Large risk pool menaces small providers.
Home health agencies hoping to see big corrections to Value-Based Purchasing’s problems were disappointed with the 2016 HH PPS final rule released Oct. 29.
In the rule, the Centers for Medicare & Medicaid Services gives its justifications for retaining the 8 percent reward/penalty amount, sticking to the 2016 timeline, and keeping some of the program’s most protested measures (see story, p. 307).
Providers may have been most eager to see the risk/reward pool reduced. “The percentages are what makes this program so unworkable,” insists attorney Robert Markette Jr. with Hall Render in Indianapolis. CMS says it wants to experiment with larger incentives, “but my suspicion is that this is simply a test run for another way to shut down providers,” Markette maintains.
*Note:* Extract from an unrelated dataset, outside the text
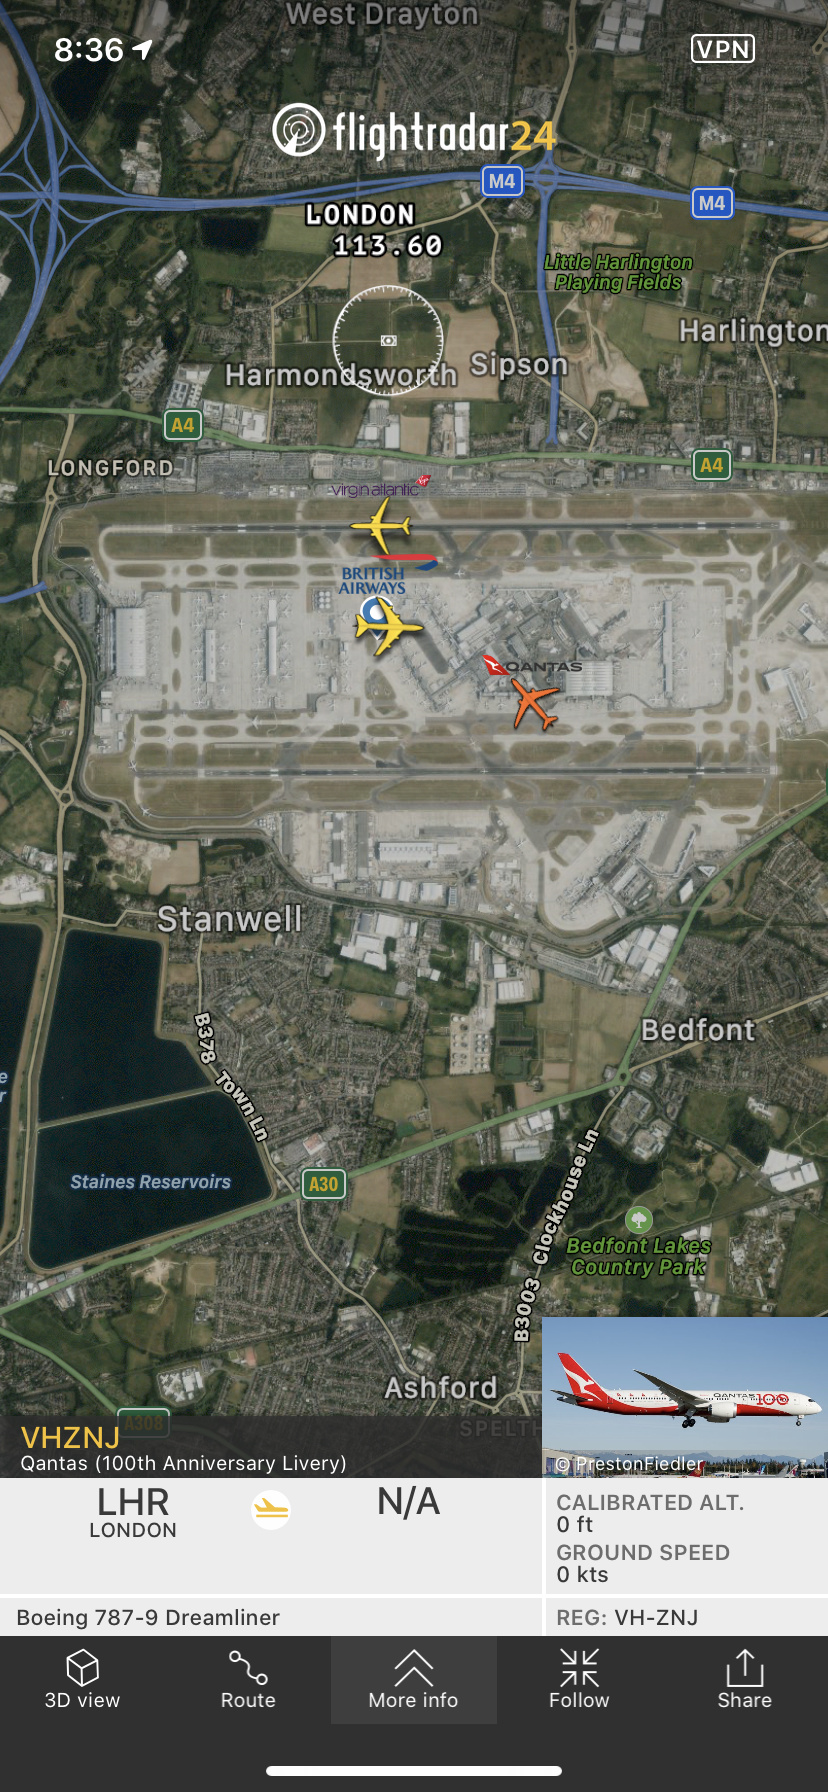The image size is (828, 1792).
Task: Share this flight
Action: (x=744, y=1680)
Tom Boyd with Simione Healthcare Consultants in Rohnert Park, Calif., agrees. “The HHA Medicare profit margins cannot support the adjustments of up to 8 percent,” Boyd tells Eli. “The smaller HHAs will be hard pressed to survive. That does seem to be some of the intention of the VBP… to weed out some providers.”
If CMS wants “to experiment with larger incentives, they should have looked at providers that have more resources,” Markette protests. “Few home health providers can afford additional cuts on top of the cuts CMS has imposed” in recent years.
CMS says it doubts providers will actually receive the maximum penalty. But the agency estimates that, at the 8 percent level, 10 percent of the HHAs could see a rate reduction of 3 percent or greater, points out the National Association for Home Care & Hospice.
“The 3 percent penalty level … is extremely burdensome,” Markette warns. “I do not see a purpose to a VBP program that will potentially close down quality providers.”
The slightly more gradual implementation isn’t much help, Boyd contends. “The phase-in over time just prolongs the misery.”
VBP also retains another of its biggest problems — shutting the doors of quality providers, Markette believes. “Agencies are not scored in an absolute sense, but relative to the other agencies in their cohort. This means that no matter how well agencies score, there will be winners and losers,” Markette tells Eli. “Unless something changes along the way, by the final years of this program, you will see agencies scoring well in absolute terms (meaning they are providing quality care), but still being penalized for ‘poor performance.’”
The result: “The scale is so broad for HHAs, that this could result in quality agencies being forced out of business,” Markette predicts.
Also: VBP does not necessarily mean overall care will improve, Boyd suspects. “Some providers will adapt to maximize the scoring and not pay as much attention to other factors,” he forecasts. It’s like “studying to pass the test and not to learn the subject matter, as we all did in college or in taking any exam,” he adds.
Winners: Large providers such as chains in the VBP states “will gain market share and have economy of scale,” Boyd says. They “must be dancing in the streets.”
Losers: “The small independent providers will be hard pressed to survive given the VBP and the other cuts also,” Boyd expects.